Friday, July 1, 2022

Resisting the antibiotic bug

Greater use of antibiotics in production animal systems has been attributed to the growth in antimicrobial resistance (AMR) globally. But until now little has been known about AMR in New Zealand farm systems, and whether grazing cows outdoors in a grass-fed system has any influence on its prevalence. Post-doctoral researcher Rose Collis has helped lift the level of that knowledge. She spoke to Richard Rennie.

When it came to studying just how prevalent AMR is on New Zealand dairy farms, Rose Collis took a “whole farm” approach to an issue most farmers may associate mainly with mastitis treatment and how well their cows respond to that treatment.

“We knew from some good earlier work based off sales data that NZ’s use of antibiotics is relatively low and when you look at our dairy farms here, they typically use less than more intensive indoor systems like poultry or pig production.”

Her work has proven particularly timely in light of a recent report released by the Prime Minister’s chief science advisor Professor Juliet Gerrard on this country’s AMR management strategy. 

This included a series of recommendations on both human and production animal use of antibiotics, identifying a number of holes and weaknesses in how the growing global risk was being managed here.  

The report recognised an advantage NZ has compared to some countries, with our relatively low AMR incidence, but also the risk that advantage is lost without better monitoring.

While largely focused upon human health management issues, the report also pinpointed a need for better AMR surveillance in animal systems and a need for better information sharing across all sectors on AMR prevalence.

Collis’ work involved collecting samples of effluent, faeces, soil and raw milk from two Manawatū dairy units and applying some cutting-edge sampling techniques to try and identify the type and prevalence of AMR genes and resistant bacteria on the farms.

Employing “shotgun” metagenomic sequencing enabled Collis to effectively scoop up complex samples and identify all the genetic material contained within that sample, regardless of what it was. 

“What we found was that the presence of AMR genes was low compared to overseas data. The original hypothesis that the free range, grass grazing outdoor environment does contribute to our lower AMR levels proved to be right.”

Rose Collis

As a method it provides scientists with the ability to literally take a deep dive into a population in remote or challenging environments, including ocean samples. 

“Once sampled we can sequence all the DNA contained within it and use comparative analysis from indices to look for AMR genes present.” 

This contrasts to more conventional approach of taking a culture sample and growing out bacteria to determine if they are AMR or not, although this process will also often be used alongside the shotgun sampling.

“What we found was that the presence of AMR genes was low compared to overseas data. The original hypothesis that the free range, grass grazing outdoor environment does contribute to our lower AMR levels proved to be right.”

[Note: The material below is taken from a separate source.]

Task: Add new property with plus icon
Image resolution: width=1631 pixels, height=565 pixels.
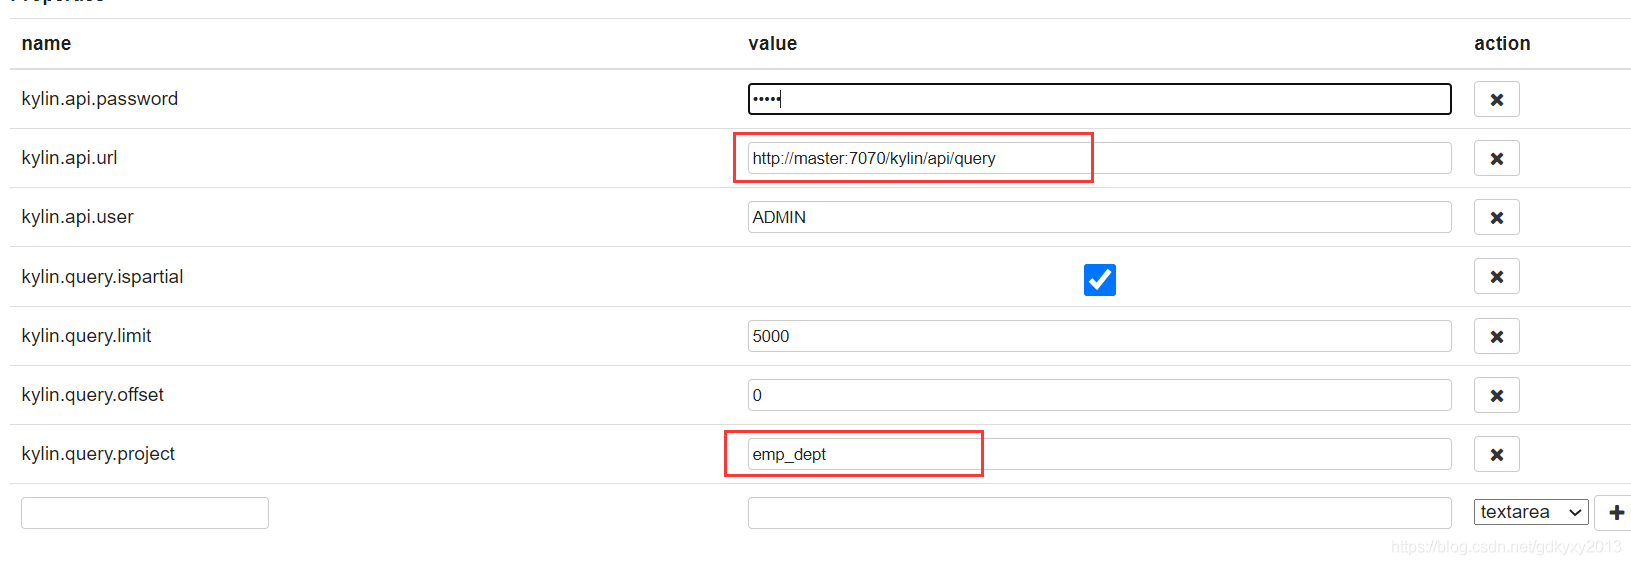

She did find the most diverse range of those AMR genetics discovered were present in the effluent samples taken from farm effluent ponds, although still comparatively low.

“Given the study ran over 15 months, we were also able to see if there were any variations across the farming year. While there was some increase in specific antibiotic resistant bacteria over summer, the numbers were still relatively low.

“If anything, I would have been expecting a lift in AMR genes over calving-spring time.”

Her thesis also earned her an audience with the Prime Minister during a recent visit and recognition at Massey, being put on the Dean’s list of exceptional theses.

Now working with AgResearch’s Food System Integrity team, Collis is able to apply some of the skills and methods developed during her thesis to look at identifying the types of E coli that populate freshwater sources.

“This next generation sequencing provides a longer ‘read’ of the genomic DNA, and with that more information on that particular genetic material.” 

From here she hopes the technology will enable scientists to determine not only that a catchment is contaminated with E coli, but also the source, whether it be livestock, bird, or human.

Her work has confirmed that NZ’s status as one of the three lowest users of antibiotics in livestock use globally translates to less AMR in the farm environment and has proved dairy farmers have another environmental benefit worth preserving.

Collis says the sector should also receive some recognition for the efforts it has made to preserve that low AMR status and respond to calls about careful antibiotic use.

“The NZ Veterinary Association has supported the traffic light system to help vets in their antibiotic decision making, and farmers are using more alternative non-antibiotic preventatives in their dry cow therapy treatments.”